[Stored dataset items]

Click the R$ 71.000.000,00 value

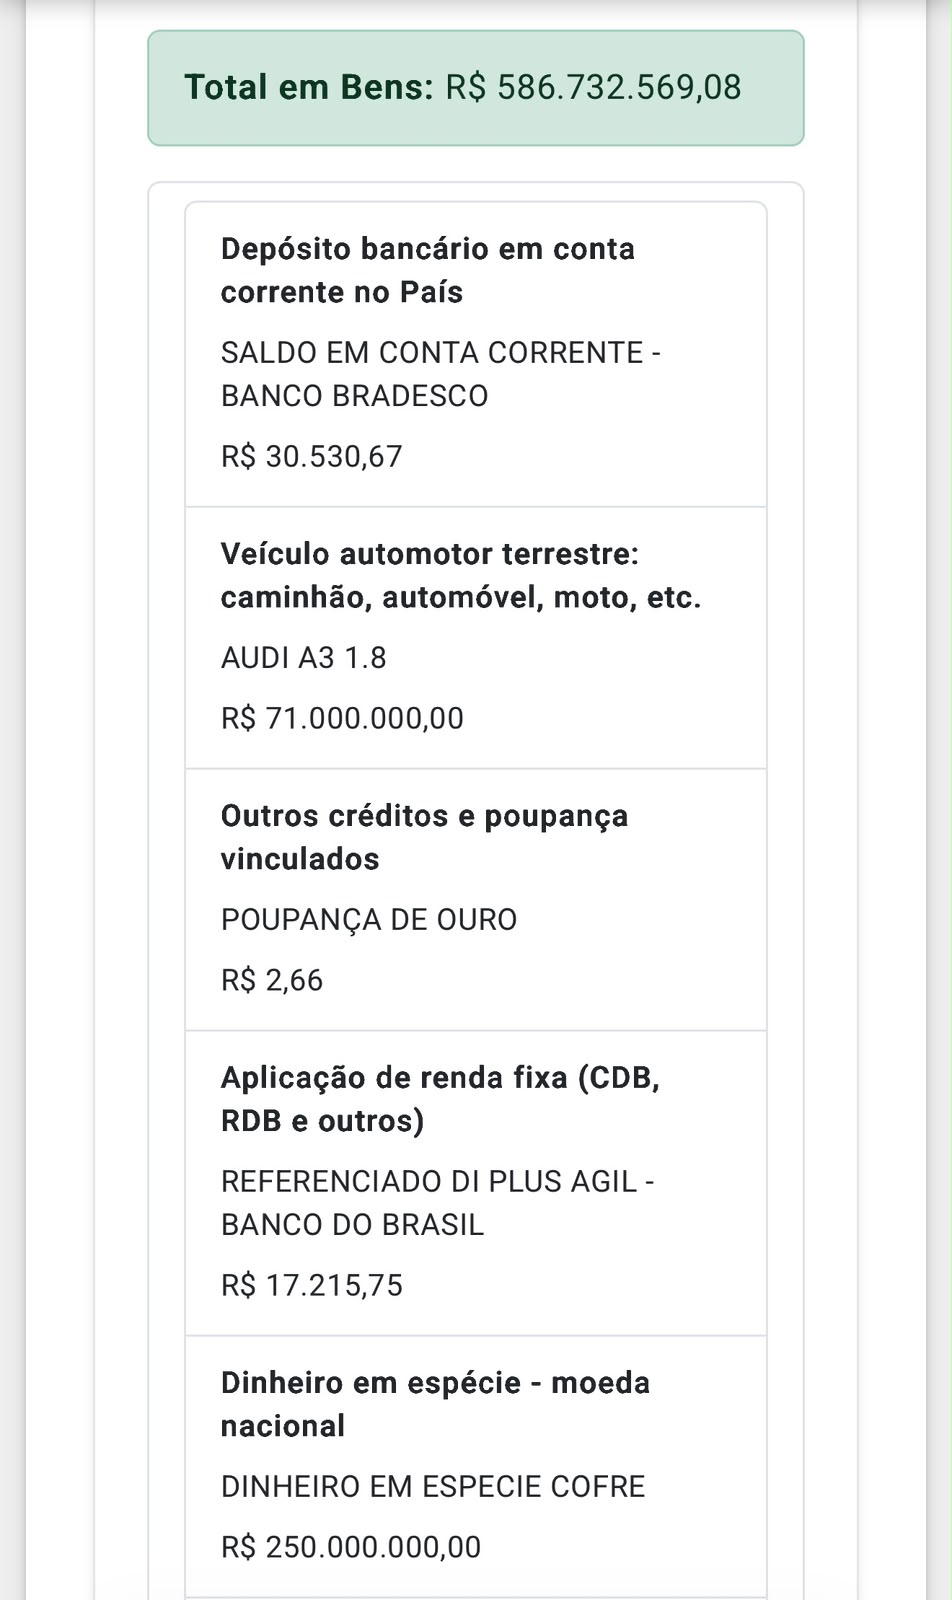click(x=342, y=718)
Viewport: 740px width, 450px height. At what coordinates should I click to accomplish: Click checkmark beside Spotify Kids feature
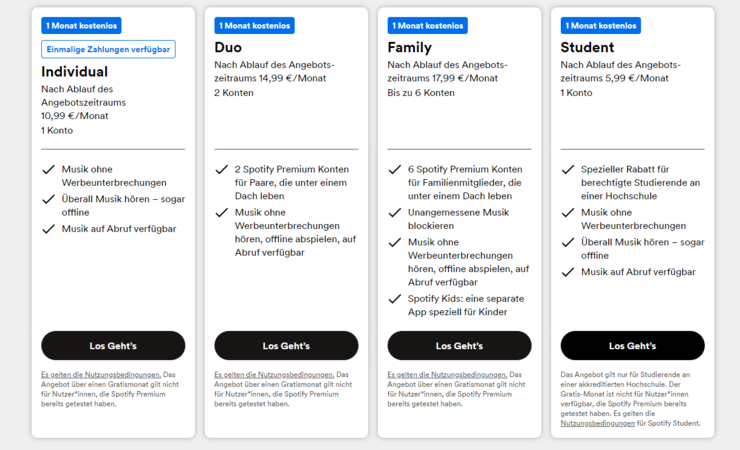coord(395,299)
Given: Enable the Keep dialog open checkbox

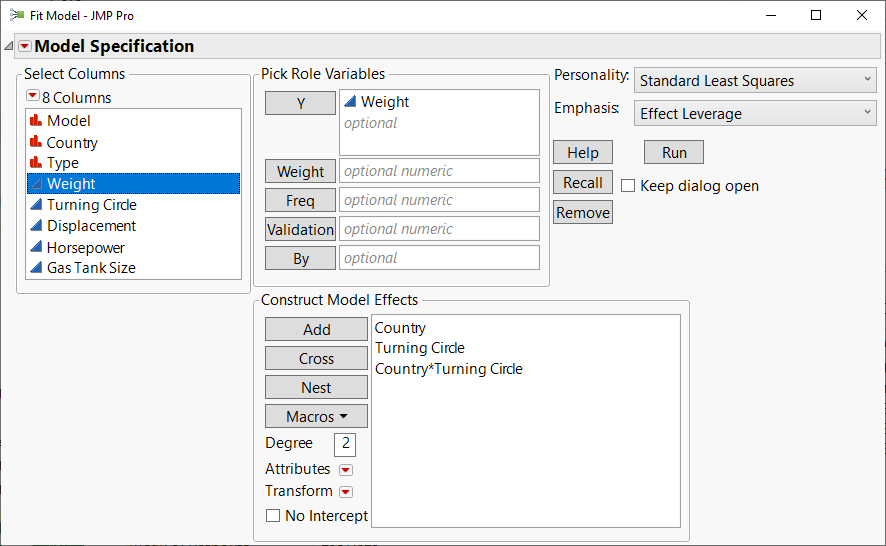Looking at the screenshot, I should (x=629, y=186).
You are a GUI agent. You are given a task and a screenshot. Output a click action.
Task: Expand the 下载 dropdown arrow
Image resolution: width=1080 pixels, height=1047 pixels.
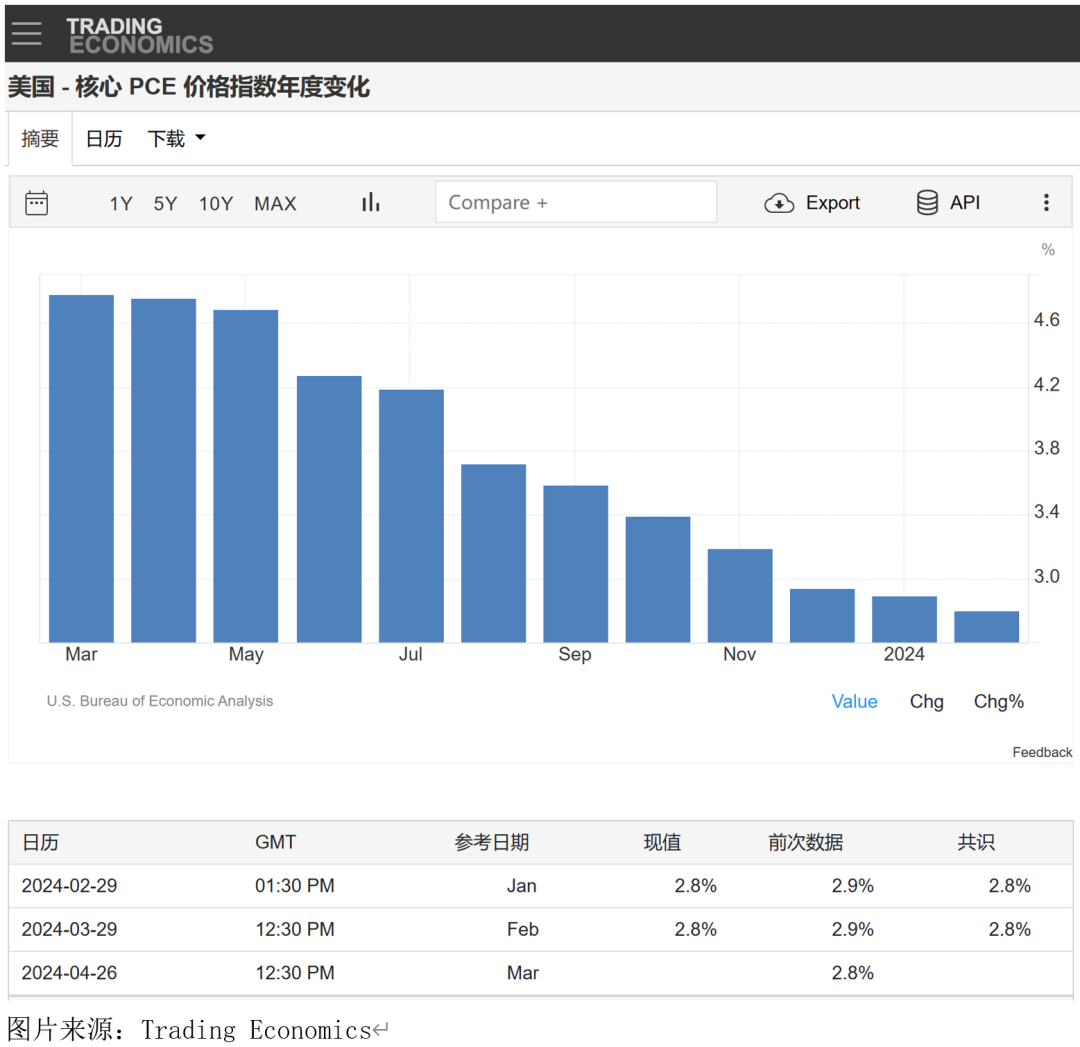(x=200, y=138)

■ What the exercise asks:
Your answer must be the lines from the one holding "You are a GUI" through the final line of the records above, exactly as written and without any pictures.

■ Solution to the exercise:
You are a GUI agent. You are given a task and a screenshot. Output a click action.
Task: Expand the 下载 dropdown arrow
Image resolution: width=1080 pixels, height=1047 pixels.
(x=200, y=138)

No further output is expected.